Delaney: Green New Deal is ‘not the best way forward’

Democratic presidential candidate John Delaney said Tuesday that even though the Green New Deal has created “energy” around the issue of climate change, the progressive proposal is “not the best way forward.”

“The Green New Deal is positive in many ways because there’s just a lot of energy now around action on climate that the Green New Deal has clearly helped create,” Delaney, who previously represented Maryland’s 6th Congressional District, told Hill.TV.

But, he added, the “Green New Deal is not the best way forward.”

Delaney’s comments come a week after the Green New Deal failed to advance in the Senate after Majority Leader Mitch McConnell (R-Ky.) brought it up for a vote. The sweeping Democratic measure did not get a single vote, with a majority of Democrats voting present, saying it was a sham vote designed to divide the caucus. Many moderate Democrats are opposed to aspects of the proposal.
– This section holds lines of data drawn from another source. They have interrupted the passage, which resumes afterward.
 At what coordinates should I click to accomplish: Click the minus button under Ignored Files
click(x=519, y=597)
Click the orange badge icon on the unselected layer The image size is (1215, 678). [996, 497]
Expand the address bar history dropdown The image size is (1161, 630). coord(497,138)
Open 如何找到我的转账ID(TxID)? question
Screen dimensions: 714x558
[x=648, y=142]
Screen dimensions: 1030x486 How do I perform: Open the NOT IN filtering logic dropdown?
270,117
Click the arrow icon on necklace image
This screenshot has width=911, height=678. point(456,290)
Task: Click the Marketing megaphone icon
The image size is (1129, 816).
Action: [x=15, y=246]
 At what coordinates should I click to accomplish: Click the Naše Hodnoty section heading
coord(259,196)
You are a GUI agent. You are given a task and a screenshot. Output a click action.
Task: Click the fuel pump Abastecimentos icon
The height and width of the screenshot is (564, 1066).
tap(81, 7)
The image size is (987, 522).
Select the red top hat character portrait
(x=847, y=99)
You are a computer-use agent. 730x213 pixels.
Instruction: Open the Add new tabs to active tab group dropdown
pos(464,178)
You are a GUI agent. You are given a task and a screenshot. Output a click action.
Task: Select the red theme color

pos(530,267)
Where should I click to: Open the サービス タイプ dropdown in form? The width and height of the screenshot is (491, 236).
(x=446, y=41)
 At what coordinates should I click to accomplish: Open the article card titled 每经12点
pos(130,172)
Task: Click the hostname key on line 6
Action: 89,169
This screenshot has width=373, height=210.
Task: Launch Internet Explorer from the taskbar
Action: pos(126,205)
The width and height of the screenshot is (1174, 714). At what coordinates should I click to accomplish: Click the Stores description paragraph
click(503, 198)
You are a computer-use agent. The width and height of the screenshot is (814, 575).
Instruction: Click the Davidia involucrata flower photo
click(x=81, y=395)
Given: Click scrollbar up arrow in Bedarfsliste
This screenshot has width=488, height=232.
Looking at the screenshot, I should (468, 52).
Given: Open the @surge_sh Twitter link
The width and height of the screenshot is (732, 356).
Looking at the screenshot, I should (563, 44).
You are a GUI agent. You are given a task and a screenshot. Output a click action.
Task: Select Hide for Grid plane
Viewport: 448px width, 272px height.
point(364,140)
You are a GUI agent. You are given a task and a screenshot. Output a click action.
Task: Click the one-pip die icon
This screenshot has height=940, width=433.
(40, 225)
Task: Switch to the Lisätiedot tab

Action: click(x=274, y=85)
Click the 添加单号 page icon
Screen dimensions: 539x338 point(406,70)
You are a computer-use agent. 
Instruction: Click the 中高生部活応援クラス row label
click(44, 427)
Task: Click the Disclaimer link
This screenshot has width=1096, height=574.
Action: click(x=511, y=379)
Delaney suggested there are other approaches to tackling climate change, and he pointed to his carbon tax proposal, which aims to reduce greenhouse emissions by 40 percent over the next 10 years.

“There’s other ideas like the bipartisan carbon tax I introduced to the Congress,” Delaney said. “Democrats and Republicans signing onto a carbon tax, put a price on carbon, discourage its behavior, take all of the money and give it right back to the American people in a dividend.”

His proposal would charge fossil fuel companies $15 for each ton of carbon they emit into the air, with subsequent annual increases. Delaney said the money would be distributed to the public via dividends.

Some climate advocates have criticized the proposal, saying it doesn’t offer dramatic enough reductions to address the impact of climate change.

Delaney, who is considered a long shot to win the Democratic nomination, insists that he could get the bipartisan bill passed within the first year of his presidency.

“I can get that passed in my first year as president with all of the Democrats and Republicans who live in coastal states,” he told Hill.TV.

He also said lawmakers should be focused more on approaches like boosting investment in research and technology, that he says could get support from lawmakers on both sides of the aisle.

“We should be massively investing in clean energy research because we fundamentally can’t solve this problem without new technologies, and that’s bipartisan,” he said.